* _Problem details_
Continue the blog post reviewing Authonomy.com from the point where it stops.

* _Exercise passage_

The need for impartial feedback

Well, this is supposed to be the blog of a writer.  You wouldn’t think it would you?  But I am honestly doing things behind the scenes; I’m editing my hopefully debut novel Silver and I am entering short story competitions as often as possible.  I just haven’t been able to put anything up here yet but I hope to change that.
In light of this, I would like to write a review of a fairly new writing tool used by mainly readers and new writers; Authonomy.com.  Authonomy is a community website run by HarperCollins where writers can upload a minimum of 10,000 words of their book for the community to read and comment.
Readers can ‘back’ the book, giving the book a higher rating.  The higher the books rating the higher the chances of the book being chosen to go to the editors of HarperCollins for a review and possibly publishing contract.
When I first heard about this I thought it was a wonderful idea.  I had just finished my second draft of Silver and desperately needed some feedback from people who didn’t know me or wanted to spare my feelings.  So I signed up.
Uploading your book is the first challenge.  It took me a long time to upload seven chapters and I soon discovered that weekends are not the best time to try this.  Authonomy.com is obviously a very popular community and HarperCollins should perhaps look into getting more bandwidth.
I waited and waited and waited for the comments to come in.  But that isn’t how Authonomy works.  In order to get feedback on your work, you must give feedback on others.  This is crucial.  It is a tit for tat system.  Some people resort to spamming and my message inbox is full of messages from strangers asking to be my friend, saying they love the blurb of my book (not enough to read it though), oh and by the way, would I take a look at their book?  I’ve also received similar messages asking for ‘chapter swaps’.  This is how Authonomy.com works, which is fine, if you’re at home all day, which I am not.  I tried to swap chapter reads and I tried to find books to comment on but after only a few I began to struggle for time.
I have about 6 comments on Silver in all.  All of them are book swaps.   I read their first chapters so they read mine.  No stranger actually read past the first chapter (what is more depressing is that no close, personal friends have even attempted it.  That led to a long weekend of depression).
Getting to the editors desk isn’t quite how it sounds either.  No one to date has actually been picked up by HarperCollins through this website.  While it is very helpful to get a professional review and  this would help with securing an agent, it will not result in a publishing contract.  HarperCollins have also closed submissions for new writers.  Authonomy.com is basically their slush pile and so far no one has been successful.

(Stored data entries)
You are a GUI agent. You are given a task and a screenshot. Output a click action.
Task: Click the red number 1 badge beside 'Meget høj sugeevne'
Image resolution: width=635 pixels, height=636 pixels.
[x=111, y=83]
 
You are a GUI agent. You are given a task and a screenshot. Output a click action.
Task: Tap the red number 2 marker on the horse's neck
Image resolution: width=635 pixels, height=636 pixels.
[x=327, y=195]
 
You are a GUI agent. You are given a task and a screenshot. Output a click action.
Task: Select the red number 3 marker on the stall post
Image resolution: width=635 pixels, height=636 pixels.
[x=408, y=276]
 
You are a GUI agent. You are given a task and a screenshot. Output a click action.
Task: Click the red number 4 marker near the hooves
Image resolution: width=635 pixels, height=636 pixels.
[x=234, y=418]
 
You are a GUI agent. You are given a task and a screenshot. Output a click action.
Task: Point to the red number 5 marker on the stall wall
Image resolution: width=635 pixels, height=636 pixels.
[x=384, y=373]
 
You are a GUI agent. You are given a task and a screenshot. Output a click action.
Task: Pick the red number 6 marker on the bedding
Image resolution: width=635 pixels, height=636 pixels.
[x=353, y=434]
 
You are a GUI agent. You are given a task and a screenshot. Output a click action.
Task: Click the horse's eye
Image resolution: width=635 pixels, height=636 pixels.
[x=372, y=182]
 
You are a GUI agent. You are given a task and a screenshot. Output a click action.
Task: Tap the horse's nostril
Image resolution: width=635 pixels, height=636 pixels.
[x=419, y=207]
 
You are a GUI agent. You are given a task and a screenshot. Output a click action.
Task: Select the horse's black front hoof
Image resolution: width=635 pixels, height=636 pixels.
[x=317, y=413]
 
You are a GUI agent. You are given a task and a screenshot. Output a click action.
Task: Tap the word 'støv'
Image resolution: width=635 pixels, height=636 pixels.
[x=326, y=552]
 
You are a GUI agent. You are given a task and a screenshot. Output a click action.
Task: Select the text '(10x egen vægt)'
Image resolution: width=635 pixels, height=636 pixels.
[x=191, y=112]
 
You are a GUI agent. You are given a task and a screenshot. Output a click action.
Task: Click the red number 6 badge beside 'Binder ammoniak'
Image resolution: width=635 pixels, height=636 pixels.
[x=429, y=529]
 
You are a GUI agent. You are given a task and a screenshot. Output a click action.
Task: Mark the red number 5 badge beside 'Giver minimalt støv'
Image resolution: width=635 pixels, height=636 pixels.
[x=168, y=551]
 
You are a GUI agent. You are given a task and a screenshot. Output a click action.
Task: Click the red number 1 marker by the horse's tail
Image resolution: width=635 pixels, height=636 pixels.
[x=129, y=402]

* _Task answer_
I find it hard to see the point of pushing my novel when I won’t necessarily get a publishing contract or any sales out of it.  I have some very helpful comments so I decided to stop any pushing and just go with what I had.
I took the comments for my first chapter and I am working through Silver, using these comments to edit and refine every chapter.  I received some good advice, some bad advice and some useless advice.
My personal advice on receiving feedback is to go with your gut.  If you read a comment and you know deep down that they’re right, then make the change.  If you completely disagree with them then keep your writing as it is.   This is your book and you shouldn’t have to change anything that you don’t want to (unless maybe your agent or publisher tell you to, of course!).
Authonomy is a good idea and works for a lot of people.  I’m hoping that it will work for me as I refine my novel before sending it out to agents.  Ultimately, it can be a great community website for those that way inclined and it works excellently as HarperCollins’ slush pile, giving them easy access to writers from all over the world and people reading and rating books so that they don’t have to.
 I’ve learnt a lot through using it but I won’t be using it again.  It’s time consuming and can easily become an addiction.  What with Facebook and a large number of favourite television programmes, films to watch and books to read, I just don’t have the time for another addiction, especially one that will probably not amount to much.
I should also mention that I have tried numerous times now to delete my book from Authonomy but the website always crashes.  I’m not sure whether to be angry about this or to think that fate is trying to tell me to put some effort into getting it noticed instead of giving up.
You don’t have to be a writer to be involved in Authonomy.  If you’re a reader or writer, check it out and see what you think.